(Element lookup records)
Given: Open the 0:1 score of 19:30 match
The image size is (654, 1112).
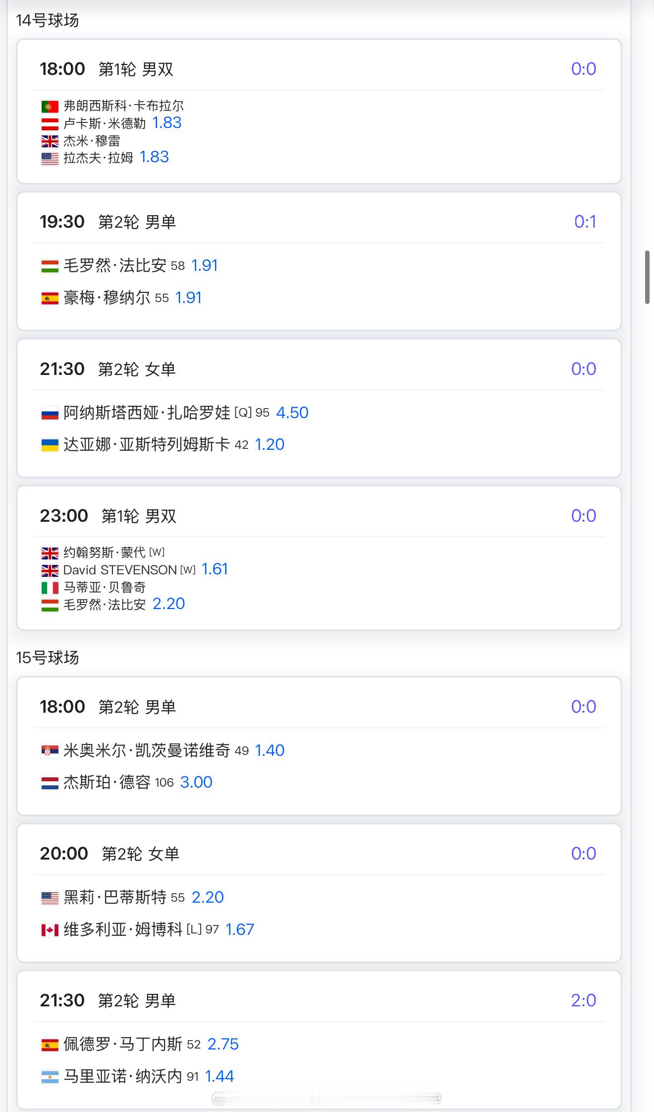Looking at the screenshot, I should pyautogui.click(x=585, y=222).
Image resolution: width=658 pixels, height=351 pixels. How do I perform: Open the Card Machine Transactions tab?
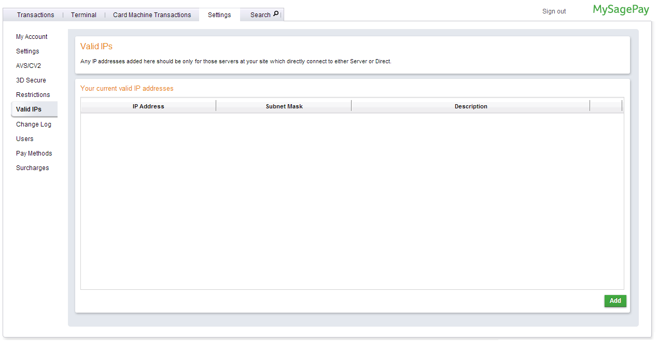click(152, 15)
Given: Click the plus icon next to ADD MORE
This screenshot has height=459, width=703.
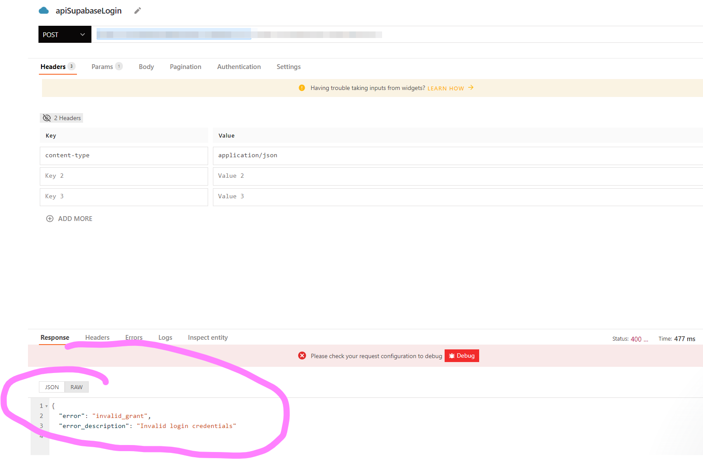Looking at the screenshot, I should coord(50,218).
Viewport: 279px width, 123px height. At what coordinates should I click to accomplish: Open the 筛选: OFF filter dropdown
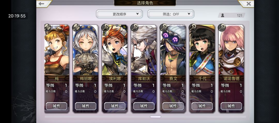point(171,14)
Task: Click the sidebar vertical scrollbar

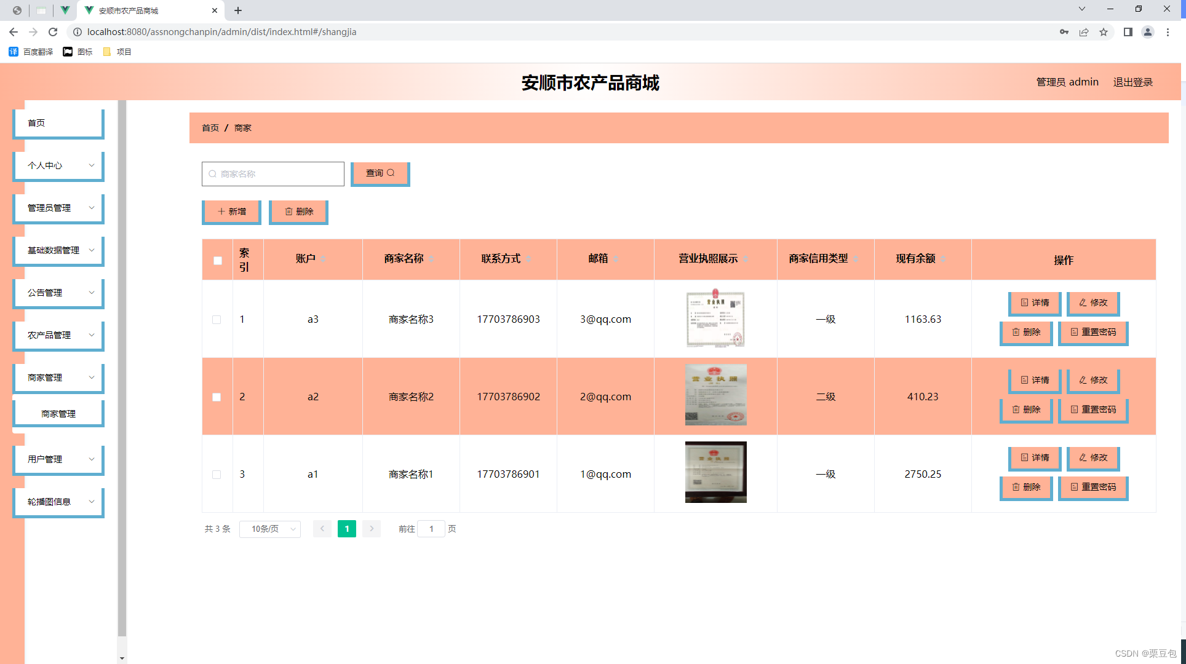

Exercise brief:
Select every line in the entries above that contains the word "Given", matching its capitalization exactly.

Expected answer:
Given: Open the 0:1 score of 19:30 match
Given: Click the plus icon next to ADD MORE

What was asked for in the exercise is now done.